Dei um tapinha em sua cabeça e seguimos para o guichê de entrada, apresentamos um token, que nos identificava como ferreiros-aprendizes, isso nos dava passe automático para os seis círculos do mercado, o qual era separado entre si pela muralha prateada. Esses funcionavam com a divisoria de setores e a classificação do público rico do pobre. No primeiro, mais externo, vendia quinquilharias para o público mais humilde. O segundo e terceiro, tinham matérias mais requintadas, além de lojas de feitiçaria e outras tantas voltadas para os cultivadores (com espadas, bombas e novas invenções voltadas para o combate). O quarto e o quinto, eram para a venda de minérios, ferro ou pedras preciosas. E o sexto ciclo era onde vendiam itens raros à materiais únicos, que só eram comprados em leilões e era onde os mais abastados se juntavam. Também tinha o fato de que o meio da feira culminava na grandiosa construção do Castelo do nobre Yin Fu, o mais rico do reino Han e o qual tinha um gosto por comércio, uma bem peculiar, que o fez construir uma cidade, que era mais um grande mercado a céu aberto rodeando a sua morada. Excentricidades de gente rica. Dei de ombros mentalmente.

Entrementes, o Mercado estava cheio, como sempre.

Caminhamos e nos direcionamos para o beco que levava ao segundo ciclo, passei num cambista para mudar o ouro celestial por insígnias de ouro. Depois continuamos em frente até chegar ao quarto nível.

Localizei a banca da boa e velha Tian Nuang. Me aproximei, a venda ali sempre era intensa e alguns trolls já se estapeavam e rolavam pelo chão, possivelmente disputando algum minério raro. Normal, mais um dia no mercado, dei de ombros mentalmente.

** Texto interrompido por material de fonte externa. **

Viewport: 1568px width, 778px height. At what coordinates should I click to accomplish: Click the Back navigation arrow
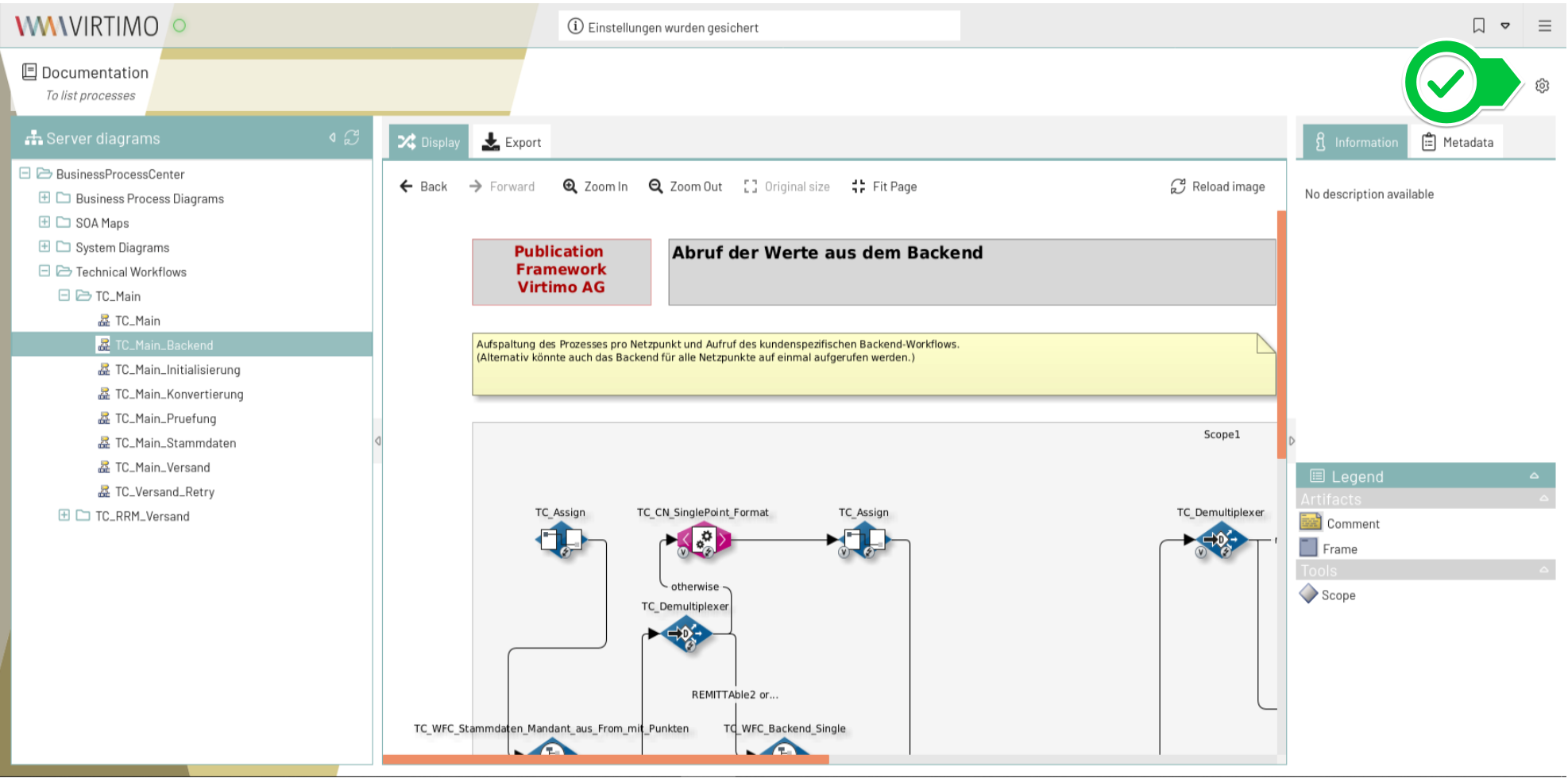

Os evitei com muita graça (acho que pisei na mão de algum dos trolls). Alcancei a mesa da barraca, tecido branco ondulava seguindo as ordens das brisas. Os minérios mais comuns estavam expostos em poucas quantidades em mostruários de vidro, havia pedras marrons, azuis, púrpuras, eu sabia o nome de cada uma delas, faz parte da profissão. Afinal, é preciso conhecer bem o material que vai ser usado numa liga metálica, seus prós, seus contra e se vai explodir na sua cara (embora inventar algo novo fosse assim: aceitar os riscos que vierem).

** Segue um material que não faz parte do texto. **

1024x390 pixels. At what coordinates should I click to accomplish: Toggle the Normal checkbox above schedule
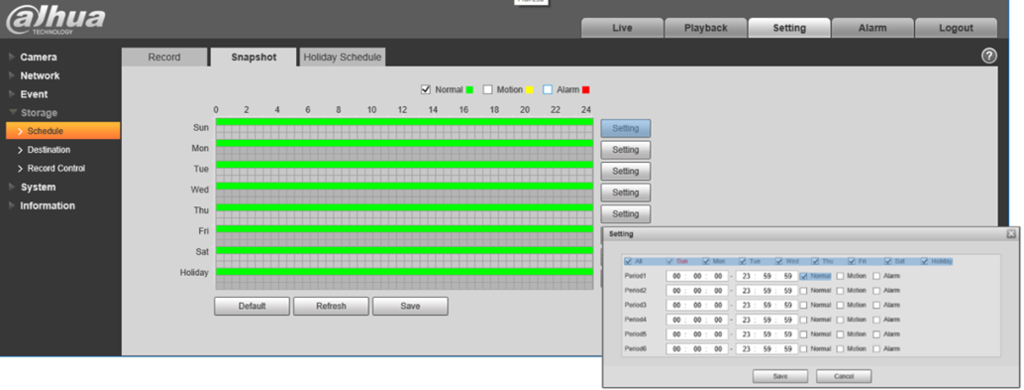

Uma mulher de longos cabelos como fios de ouros e orelhas pontiagudas, terminou uma negociação com um par de humanos. Ambos compartilhavam o mesmo tipo de pulseira, suas mãos estavam unidas. Um casal. Cortas-mangas não eram incomuns no império, principalmente quando o imperador humano elevou um homem (na verdade um elfo, o príncipe mais novo do reino élfico, esse cara devia ser mais velho que o meu shao ye. Espera, o que eu estou pensando?!)  como príncipe consorte.

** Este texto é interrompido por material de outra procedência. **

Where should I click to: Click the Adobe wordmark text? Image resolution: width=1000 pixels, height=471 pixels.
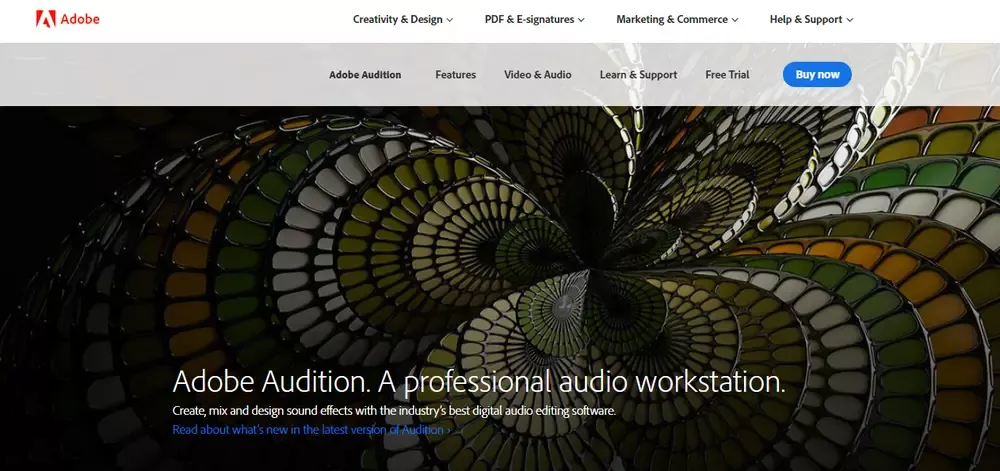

Desde então, tais relacionamentos homoafetivos se tornaram mais bem aceitos, é claro que ainda existia perseguição. E eu ouvira falar que nas planícies do sul, terra dos magos, os corta-mangas eram queimados vivos, além de serem caçados como pragas. Era ridículo! Amor é amor, independente do sexo! Por que as pessoas têm que complicar tanto, algo tão simples?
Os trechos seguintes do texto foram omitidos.